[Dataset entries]
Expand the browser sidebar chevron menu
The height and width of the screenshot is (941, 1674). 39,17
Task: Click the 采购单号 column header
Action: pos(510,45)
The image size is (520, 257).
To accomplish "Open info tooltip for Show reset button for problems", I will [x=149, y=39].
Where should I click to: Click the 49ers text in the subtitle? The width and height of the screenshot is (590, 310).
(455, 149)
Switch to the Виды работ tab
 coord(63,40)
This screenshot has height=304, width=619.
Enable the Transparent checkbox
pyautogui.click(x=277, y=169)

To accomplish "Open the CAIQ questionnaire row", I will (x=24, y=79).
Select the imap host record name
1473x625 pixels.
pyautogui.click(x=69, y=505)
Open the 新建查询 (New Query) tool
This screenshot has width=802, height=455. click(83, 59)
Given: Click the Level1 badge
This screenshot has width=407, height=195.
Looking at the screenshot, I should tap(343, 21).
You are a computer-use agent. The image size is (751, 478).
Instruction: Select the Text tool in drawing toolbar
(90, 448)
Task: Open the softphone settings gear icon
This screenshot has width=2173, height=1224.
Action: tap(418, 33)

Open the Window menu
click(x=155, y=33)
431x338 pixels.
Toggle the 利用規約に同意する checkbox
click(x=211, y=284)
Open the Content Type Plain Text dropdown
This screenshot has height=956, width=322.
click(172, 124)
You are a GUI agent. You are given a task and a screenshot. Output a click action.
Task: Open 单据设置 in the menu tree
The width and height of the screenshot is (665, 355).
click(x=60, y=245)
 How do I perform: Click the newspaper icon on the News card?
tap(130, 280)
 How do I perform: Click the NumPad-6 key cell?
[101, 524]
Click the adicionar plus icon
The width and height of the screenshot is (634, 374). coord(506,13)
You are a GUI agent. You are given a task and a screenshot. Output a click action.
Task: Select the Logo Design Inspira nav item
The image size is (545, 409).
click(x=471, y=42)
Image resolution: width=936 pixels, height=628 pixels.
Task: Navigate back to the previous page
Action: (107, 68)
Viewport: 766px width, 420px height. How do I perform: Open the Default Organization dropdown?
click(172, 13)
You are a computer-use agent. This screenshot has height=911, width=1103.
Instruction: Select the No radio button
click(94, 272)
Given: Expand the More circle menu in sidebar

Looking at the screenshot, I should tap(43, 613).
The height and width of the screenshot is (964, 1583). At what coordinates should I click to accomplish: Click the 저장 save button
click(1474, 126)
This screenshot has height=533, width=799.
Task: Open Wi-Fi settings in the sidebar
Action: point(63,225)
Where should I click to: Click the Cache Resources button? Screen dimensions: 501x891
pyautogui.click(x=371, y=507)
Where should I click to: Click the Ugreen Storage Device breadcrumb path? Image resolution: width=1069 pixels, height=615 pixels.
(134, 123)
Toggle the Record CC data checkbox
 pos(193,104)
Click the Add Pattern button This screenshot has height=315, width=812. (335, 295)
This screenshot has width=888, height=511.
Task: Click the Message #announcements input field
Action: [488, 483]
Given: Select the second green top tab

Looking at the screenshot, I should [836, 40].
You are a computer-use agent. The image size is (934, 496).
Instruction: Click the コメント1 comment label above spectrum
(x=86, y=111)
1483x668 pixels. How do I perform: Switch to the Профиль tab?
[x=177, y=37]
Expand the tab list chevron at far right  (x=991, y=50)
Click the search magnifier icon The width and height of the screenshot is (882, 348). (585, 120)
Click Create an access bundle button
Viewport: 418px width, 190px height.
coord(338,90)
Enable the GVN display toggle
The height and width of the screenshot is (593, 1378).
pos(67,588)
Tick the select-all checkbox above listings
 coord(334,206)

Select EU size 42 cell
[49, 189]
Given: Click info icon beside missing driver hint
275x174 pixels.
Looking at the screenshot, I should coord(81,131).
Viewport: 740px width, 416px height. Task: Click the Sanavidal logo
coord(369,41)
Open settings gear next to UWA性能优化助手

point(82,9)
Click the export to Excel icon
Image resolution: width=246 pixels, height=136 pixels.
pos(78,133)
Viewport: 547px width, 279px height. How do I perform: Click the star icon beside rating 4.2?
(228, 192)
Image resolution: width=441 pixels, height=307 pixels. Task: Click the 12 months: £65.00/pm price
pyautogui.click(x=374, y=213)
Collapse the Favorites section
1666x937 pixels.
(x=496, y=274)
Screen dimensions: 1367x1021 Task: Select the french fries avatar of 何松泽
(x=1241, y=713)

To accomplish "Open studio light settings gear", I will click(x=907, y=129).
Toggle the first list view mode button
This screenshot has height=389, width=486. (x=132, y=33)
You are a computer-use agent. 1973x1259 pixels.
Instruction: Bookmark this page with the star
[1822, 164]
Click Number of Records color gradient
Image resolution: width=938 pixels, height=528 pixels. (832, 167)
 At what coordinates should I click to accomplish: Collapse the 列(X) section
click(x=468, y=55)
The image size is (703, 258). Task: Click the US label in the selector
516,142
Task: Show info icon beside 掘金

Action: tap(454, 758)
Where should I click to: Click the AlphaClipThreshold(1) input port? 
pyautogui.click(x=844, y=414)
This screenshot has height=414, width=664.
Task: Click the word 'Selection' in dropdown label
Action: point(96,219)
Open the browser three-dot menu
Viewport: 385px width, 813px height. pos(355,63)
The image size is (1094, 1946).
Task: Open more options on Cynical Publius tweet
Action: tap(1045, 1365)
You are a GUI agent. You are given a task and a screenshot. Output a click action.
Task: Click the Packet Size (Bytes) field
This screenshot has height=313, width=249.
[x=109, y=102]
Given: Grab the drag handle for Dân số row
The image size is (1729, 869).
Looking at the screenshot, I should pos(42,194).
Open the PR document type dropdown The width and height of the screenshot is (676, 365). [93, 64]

--- EXERCISE BRIEF ---
Count the lines in the items above that contain the word "agent" with matching case, and reply with only that number.

--- ANSWER TO THIS TASK ---
7